- Work request: The records below hold a stretch from the line with "Where should I click to: Copy" through the line with "Viewport: 647px width, 495px height."; return exactly those lines, ends included, and nothing more.

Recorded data
==*==
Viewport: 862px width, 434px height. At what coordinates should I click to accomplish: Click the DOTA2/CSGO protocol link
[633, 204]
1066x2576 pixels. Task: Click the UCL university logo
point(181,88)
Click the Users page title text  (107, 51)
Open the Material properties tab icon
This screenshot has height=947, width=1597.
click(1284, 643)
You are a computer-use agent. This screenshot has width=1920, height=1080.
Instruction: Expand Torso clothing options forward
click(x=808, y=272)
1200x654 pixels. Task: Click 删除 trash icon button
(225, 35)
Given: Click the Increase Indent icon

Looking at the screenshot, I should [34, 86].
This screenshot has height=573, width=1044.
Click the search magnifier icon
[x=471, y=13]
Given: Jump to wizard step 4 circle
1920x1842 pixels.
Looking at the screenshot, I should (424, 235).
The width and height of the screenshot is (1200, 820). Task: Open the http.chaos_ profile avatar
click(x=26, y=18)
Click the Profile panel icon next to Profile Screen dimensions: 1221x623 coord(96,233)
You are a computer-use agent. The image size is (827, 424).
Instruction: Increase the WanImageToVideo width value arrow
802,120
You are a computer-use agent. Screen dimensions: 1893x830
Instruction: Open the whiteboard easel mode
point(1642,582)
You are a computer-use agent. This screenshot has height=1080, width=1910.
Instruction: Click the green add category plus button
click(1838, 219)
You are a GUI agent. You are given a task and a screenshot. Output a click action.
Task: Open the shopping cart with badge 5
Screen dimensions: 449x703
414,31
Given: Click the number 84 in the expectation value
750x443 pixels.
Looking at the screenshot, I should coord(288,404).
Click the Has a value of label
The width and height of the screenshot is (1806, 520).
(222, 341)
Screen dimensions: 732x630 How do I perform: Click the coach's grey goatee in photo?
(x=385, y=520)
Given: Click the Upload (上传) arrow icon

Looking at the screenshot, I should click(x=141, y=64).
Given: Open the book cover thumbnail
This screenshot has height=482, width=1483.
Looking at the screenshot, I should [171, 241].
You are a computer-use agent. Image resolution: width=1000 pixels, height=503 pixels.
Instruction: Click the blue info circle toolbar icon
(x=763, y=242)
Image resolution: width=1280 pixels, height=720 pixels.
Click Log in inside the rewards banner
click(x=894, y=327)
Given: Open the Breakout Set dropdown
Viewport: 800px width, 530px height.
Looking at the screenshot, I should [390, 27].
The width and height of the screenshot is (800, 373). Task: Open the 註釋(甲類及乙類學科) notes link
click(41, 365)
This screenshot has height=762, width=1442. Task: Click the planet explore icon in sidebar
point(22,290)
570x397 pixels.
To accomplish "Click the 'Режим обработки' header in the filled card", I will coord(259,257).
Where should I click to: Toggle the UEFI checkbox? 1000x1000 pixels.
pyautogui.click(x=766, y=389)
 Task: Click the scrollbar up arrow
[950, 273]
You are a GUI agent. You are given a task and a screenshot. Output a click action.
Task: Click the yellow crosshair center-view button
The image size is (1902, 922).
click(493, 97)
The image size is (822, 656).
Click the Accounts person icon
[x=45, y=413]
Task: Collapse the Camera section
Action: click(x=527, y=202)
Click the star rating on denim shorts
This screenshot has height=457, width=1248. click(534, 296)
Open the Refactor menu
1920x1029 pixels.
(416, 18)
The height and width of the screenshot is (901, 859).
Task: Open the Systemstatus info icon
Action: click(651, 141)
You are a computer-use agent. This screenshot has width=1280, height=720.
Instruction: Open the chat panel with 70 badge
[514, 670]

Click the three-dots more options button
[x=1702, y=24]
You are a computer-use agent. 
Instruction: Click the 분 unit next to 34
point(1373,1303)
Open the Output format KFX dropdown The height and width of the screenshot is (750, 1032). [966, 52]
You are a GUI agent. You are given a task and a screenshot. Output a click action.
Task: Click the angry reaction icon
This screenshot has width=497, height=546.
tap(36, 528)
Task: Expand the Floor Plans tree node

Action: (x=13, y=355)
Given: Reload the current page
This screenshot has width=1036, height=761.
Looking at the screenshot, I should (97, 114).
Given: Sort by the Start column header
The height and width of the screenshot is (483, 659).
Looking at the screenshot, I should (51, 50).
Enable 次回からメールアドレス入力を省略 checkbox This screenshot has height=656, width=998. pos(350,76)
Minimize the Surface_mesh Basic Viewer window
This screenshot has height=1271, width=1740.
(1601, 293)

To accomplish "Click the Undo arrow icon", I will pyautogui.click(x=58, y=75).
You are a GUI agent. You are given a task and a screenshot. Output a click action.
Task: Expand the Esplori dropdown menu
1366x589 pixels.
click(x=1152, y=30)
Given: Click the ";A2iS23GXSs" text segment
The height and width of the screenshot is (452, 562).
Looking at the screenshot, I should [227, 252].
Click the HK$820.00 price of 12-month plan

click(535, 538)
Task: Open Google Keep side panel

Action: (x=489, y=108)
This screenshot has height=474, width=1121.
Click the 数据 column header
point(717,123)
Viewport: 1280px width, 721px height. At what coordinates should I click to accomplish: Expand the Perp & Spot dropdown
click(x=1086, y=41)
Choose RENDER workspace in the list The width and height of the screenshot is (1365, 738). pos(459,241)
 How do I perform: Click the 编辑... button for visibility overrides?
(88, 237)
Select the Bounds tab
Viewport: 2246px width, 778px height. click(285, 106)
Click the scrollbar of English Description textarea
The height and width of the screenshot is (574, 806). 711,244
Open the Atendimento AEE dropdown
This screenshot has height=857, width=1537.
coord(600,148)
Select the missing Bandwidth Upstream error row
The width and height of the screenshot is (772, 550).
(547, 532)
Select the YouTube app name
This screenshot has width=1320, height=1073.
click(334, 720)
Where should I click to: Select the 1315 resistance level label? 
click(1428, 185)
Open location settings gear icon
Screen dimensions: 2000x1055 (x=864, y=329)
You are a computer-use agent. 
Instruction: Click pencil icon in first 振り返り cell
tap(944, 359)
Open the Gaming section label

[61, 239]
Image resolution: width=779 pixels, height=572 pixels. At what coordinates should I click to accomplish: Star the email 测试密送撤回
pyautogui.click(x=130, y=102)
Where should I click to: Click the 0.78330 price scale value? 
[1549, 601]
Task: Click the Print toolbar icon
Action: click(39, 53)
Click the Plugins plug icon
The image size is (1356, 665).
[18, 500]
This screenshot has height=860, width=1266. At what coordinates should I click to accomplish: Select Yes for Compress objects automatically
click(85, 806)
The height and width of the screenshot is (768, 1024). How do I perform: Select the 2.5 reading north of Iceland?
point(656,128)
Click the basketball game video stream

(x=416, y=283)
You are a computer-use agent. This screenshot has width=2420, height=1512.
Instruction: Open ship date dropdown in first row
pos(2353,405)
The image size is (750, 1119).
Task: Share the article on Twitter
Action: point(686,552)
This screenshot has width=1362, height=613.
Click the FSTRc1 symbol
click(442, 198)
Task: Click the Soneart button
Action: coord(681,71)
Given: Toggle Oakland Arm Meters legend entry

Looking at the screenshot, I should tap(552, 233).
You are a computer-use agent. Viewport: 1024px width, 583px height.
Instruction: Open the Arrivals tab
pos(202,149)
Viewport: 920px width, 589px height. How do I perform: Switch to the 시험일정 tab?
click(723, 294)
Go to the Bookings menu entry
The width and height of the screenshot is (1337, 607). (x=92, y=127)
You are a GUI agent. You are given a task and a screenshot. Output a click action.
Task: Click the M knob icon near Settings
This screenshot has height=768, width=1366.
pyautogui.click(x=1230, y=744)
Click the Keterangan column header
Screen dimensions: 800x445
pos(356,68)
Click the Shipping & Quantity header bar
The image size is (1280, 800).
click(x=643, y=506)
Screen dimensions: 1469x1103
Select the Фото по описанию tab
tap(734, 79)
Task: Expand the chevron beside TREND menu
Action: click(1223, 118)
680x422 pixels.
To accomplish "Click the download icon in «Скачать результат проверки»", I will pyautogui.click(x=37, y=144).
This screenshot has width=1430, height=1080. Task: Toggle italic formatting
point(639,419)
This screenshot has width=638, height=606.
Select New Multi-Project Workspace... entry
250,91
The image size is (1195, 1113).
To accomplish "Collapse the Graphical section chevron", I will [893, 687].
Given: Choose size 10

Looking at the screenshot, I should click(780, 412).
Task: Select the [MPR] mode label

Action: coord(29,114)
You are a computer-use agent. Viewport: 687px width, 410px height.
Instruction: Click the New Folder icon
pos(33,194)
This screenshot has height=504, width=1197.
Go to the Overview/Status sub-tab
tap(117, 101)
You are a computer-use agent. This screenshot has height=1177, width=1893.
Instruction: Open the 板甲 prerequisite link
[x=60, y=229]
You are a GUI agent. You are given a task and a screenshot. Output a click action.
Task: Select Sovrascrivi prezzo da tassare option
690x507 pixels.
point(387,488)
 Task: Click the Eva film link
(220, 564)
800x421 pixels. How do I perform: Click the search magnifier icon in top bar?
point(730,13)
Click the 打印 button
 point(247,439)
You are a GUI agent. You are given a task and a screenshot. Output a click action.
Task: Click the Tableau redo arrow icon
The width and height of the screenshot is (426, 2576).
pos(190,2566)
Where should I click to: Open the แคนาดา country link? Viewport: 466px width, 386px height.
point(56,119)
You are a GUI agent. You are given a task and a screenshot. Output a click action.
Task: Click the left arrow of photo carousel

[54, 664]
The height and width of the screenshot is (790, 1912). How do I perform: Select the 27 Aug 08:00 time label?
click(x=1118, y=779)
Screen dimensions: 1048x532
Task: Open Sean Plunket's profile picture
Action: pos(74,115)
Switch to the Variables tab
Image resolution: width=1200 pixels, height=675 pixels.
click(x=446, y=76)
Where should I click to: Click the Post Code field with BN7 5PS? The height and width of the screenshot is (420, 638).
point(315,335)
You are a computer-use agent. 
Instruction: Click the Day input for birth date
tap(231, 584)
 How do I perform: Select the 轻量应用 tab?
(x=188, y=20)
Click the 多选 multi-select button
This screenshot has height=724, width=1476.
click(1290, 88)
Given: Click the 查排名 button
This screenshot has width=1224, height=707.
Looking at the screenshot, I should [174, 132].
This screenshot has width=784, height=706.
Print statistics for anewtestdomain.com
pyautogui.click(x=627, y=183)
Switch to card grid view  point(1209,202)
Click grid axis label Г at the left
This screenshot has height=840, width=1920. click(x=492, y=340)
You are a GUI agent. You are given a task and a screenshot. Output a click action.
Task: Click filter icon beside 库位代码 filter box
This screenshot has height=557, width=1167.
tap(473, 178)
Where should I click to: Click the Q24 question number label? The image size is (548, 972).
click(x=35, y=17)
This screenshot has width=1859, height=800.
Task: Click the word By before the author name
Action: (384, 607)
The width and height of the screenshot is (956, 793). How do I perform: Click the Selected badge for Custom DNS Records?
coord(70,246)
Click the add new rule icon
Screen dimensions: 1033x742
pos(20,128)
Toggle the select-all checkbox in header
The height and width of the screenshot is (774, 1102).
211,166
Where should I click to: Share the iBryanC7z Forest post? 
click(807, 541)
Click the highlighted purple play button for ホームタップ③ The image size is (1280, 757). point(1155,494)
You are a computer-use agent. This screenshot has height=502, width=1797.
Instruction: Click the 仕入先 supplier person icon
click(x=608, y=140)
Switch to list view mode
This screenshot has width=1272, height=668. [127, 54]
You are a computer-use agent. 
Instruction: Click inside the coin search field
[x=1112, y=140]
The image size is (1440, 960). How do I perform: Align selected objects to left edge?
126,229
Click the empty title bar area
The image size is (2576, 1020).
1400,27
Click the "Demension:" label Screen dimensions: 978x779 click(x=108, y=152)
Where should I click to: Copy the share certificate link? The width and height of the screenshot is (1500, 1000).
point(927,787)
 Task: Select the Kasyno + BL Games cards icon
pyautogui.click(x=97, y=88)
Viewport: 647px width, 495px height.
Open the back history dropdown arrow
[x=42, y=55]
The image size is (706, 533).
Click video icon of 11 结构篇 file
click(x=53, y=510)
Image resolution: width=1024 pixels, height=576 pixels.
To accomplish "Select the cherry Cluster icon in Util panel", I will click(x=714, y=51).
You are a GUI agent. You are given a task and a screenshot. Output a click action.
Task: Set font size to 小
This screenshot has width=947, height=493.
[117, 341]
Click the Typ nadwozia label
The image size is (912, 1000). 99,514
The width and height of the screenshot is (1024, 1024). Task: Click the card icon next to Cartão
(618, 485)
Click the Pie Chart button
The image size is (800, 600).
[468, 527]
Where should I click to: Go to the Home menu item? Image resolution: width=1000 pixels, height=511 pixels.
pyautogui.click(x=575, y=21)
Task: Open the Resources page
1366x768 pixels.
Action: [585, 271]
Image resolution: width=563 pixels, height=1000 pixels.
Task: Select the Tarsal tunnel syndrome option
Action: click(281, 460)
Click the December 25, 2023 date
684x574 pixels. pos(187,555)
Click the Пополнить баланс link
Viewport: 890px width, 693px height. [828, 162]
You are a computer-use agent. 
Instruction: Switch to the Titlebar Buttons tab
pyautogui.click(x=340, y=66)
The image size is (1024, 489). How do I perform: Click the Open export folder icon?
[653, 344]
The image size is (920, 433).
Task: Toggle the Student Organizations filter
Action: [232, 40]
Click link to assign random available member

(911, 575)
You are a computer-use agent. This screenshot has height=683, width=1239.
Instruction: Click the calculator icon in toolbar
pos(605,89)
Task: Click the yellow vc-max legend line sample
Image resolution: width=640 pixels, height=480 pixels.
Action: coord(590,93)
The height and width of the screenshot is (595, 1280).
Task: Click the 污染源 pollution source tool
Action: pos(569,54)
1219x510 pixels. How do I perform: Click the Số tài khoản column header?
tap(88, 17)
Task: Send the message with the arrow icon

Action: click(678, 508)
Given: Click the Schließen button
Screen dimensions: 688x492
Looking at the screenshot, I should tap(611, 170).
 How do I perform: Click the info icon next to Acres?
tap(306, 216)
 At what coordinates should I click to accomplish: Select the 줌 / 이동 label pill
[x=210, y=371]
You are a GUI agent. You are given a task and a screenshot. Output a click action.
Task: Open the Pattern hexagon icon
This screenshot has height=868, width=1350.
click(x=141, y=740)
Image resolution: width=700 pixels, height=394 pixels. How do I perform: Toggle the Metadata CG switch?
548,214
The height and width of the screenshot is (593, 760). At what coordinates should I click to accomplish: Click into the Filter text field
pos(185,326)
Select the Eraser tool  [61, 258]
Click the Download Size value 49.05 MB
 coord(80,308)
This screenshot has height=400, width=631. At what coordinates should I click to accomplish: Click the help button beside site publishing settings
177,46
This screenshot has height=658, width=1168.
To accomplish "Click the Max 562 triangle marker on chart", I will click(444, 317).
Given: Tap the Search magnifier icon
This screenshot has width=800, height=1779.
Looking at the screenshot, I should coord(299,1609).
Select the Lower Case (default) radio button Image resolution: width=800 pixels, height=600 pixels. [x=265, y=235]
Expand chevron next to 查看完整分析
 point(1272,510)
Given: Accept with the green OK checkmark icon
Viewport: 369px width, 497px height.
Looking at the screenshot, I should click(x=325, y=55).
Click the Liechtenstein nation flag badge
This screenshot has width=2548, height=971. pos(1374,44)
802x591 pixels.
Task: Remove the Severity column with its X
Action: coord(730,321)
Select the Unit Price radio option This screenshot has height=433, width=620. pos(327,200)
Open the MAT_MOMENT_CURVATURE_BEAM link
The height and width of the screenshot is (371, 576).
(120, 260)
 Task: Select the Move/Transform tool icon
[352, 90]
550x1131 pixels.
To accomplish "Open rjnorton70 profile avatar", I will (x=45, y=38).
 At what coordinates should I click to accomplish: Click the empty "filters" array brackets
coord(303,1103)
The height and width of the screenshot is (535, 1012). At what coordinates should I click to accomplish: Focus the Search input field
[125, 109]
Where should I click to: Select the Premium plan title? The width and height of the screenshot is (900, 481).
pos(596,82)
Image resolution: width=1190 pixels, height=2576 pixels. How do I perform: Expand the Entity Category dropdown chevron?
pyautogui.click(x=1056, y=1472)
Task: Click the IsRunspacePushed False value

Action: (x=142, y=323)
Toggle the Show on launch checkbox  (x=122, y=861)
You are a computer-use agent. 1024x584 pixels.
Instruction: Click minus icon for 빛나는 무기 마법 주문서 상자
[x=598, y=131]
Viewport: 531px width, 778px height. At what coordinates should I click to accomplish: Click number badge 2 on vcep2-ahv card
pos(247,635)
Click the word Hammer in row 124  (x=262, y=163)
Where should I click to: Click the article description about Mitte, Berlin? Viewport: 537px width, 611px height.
==*==
- Response box:
Where should I click to: Copy the share certificate link? The width and height of the screenshot is (1500, 1000).
point(927,787)
 Task: Select the Kasyno + BL Games cards icon
pyautogui.click(x=97, y=88)
Viewport: 647px width, 495px height.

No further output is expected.